Sturt continued to trace the course of the Murray southwards, arriving at Lake Alexandrina, from which he could see the open sea of the southern coast, in February 1830. However, the expedition then had to face an agonising journey rowing back up the Murray against the current. The men rowed in shifts from dawn until dusk each day, low on rations, through extreme heat, and against the floodwaters heading downstream. On 17 March 1830, they reached the junction of the Murray and Murrumbidgee Rivers. By the time they reached their depot at Maude on the Murrumbidgee, they had rowed and sailed 3,000 km on Australia's inland rivers, with no loss of life.


Wednesday, March 14, 2012

On This Day March 14, 1790.


Captain William Bligh arrives back in London a year after the Mutiny on the Bounty, in which he was cast off his own boat.

William Bligh was born in Plymouth, south-west England, on 9 September 1754. He was only 8 when he first went to sea. At age 22, he was chosen to join Captain Cook's crew on the 'Resolution', and became commander of the 'HMAV Bounty' eleven years later.

The famous mutiny on the Bounty occurred after Bligh left Tahiti on his way to the Caribbean. For reasons undetermined by historical records, Master's Mate Fletcher Christian led the mutiny, with the support of a small number of the ship's crew. On 28 April 1789, Bligh and his own supporters were set adrift on a 7m launch, and given a sextant and enough provisions to enable them to reach the closest ports, but no means of navigation.
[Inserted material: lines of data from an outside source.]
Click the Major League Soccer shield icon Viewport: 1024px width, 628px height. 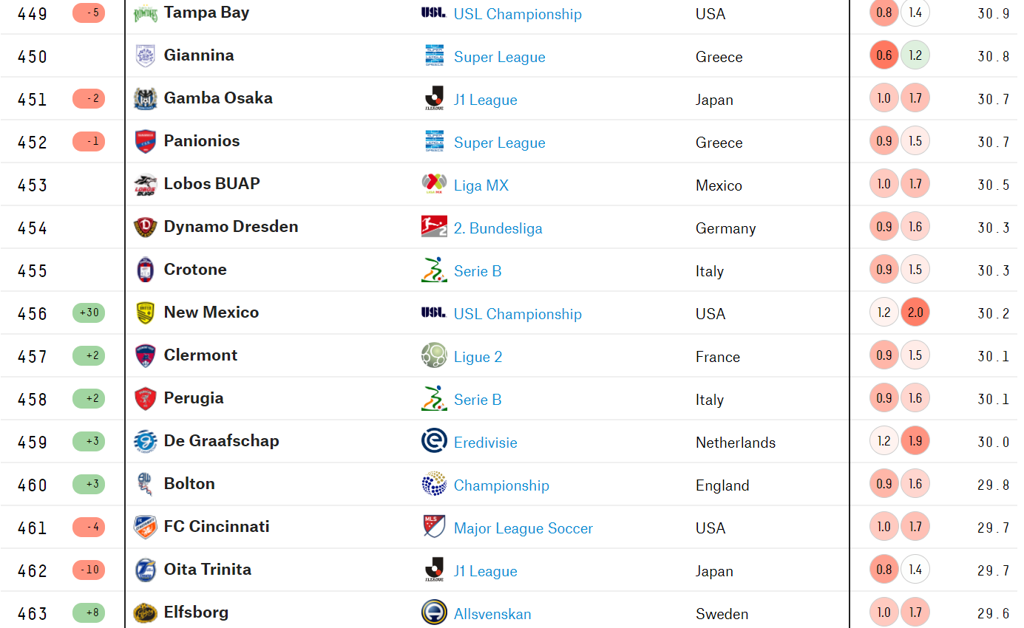[434, 527]
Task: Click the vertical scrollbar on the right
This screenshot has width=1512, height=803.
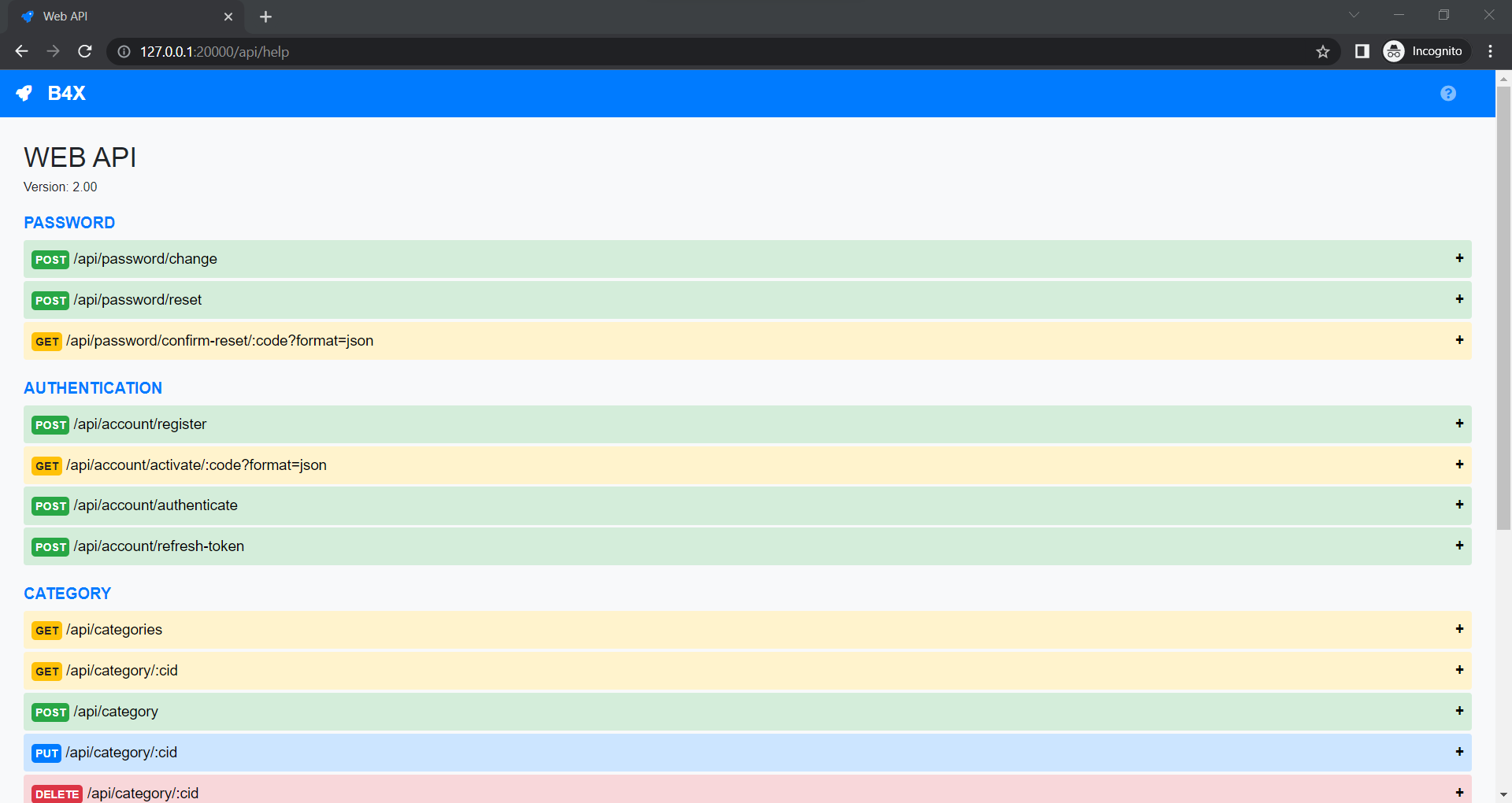Action: point(1504,315)
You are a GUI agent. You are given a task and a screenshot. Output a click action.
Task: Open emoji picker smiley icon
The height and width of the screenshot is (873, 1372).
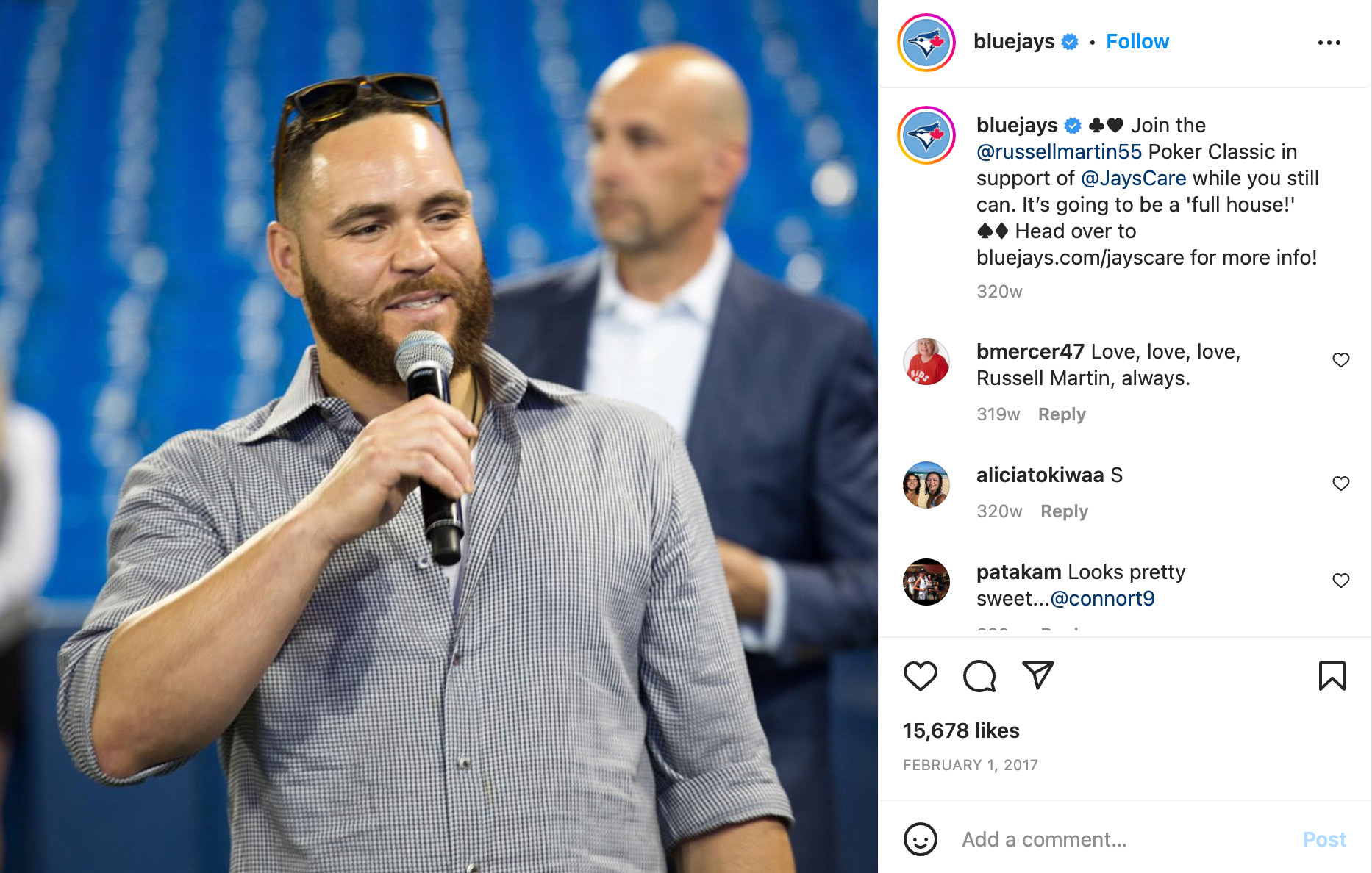point(920,839)
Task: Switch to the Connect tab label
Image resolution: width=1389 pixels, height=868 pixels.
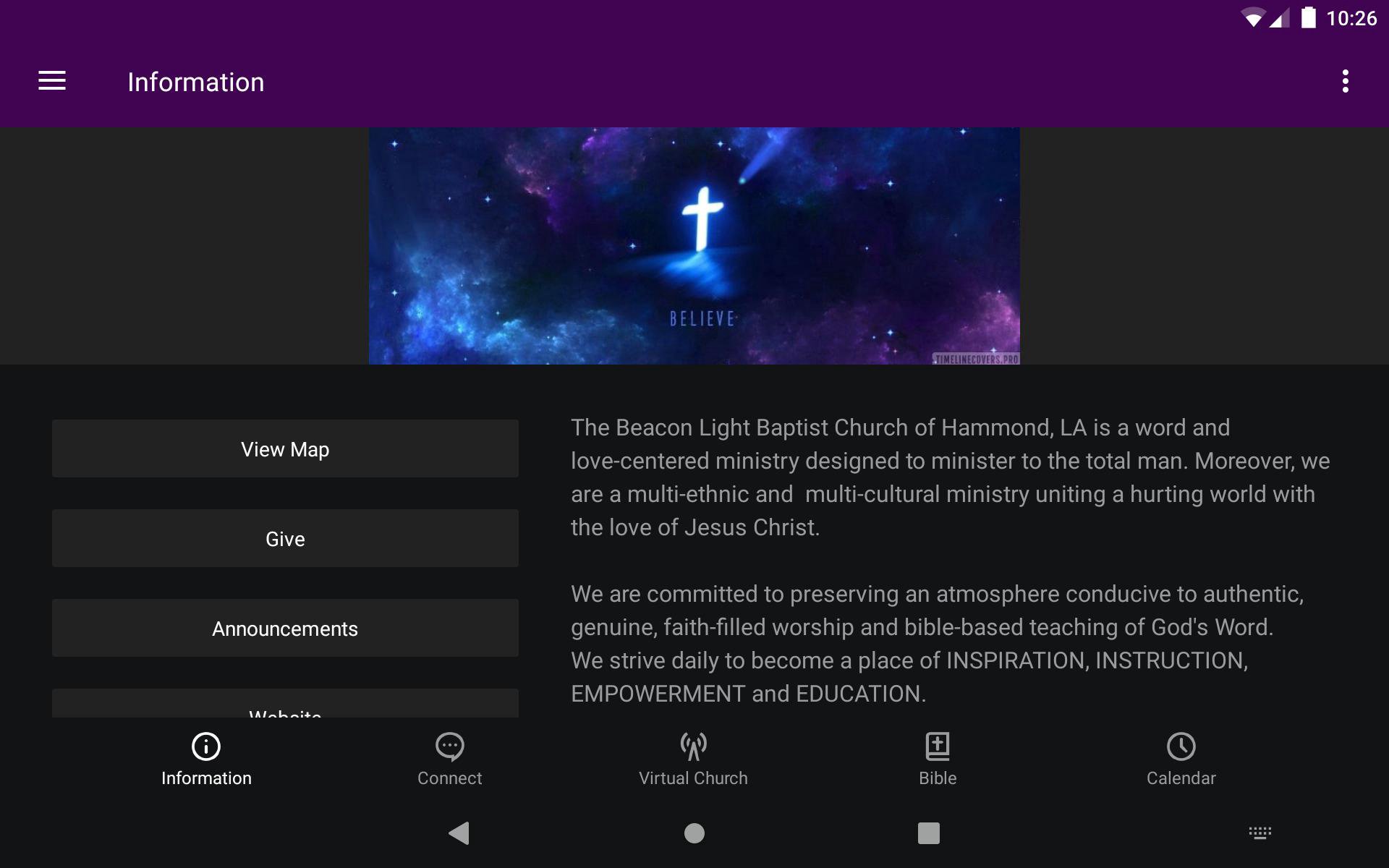Action: [x=449, y=778]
Bligh chose not to head for the closer Spanish ports, which would have slowed down the process of bringing the mutineers to justice, but used his recollection of Cook's maps to head for Timor on a 41-day journey of nearly six thousand kilometres. From here, he stood a better chance of communicating quickly to British vessels which could pursue the mutineers.

After recovering in Timor and being tended to by the inhabitants of the Dutch colony, Captain Bligh finally returned to England, arriving there on 14 March 1790. His men had suffered starvation, scurvy and dehydration. Whilst some of the died from the ravages of the journey, many of them survived to serve in the Royal Navy once more. Bligh himself was honourably acquitted in a London court, and later assigned as Governor to the fledgling colony of New South Wales.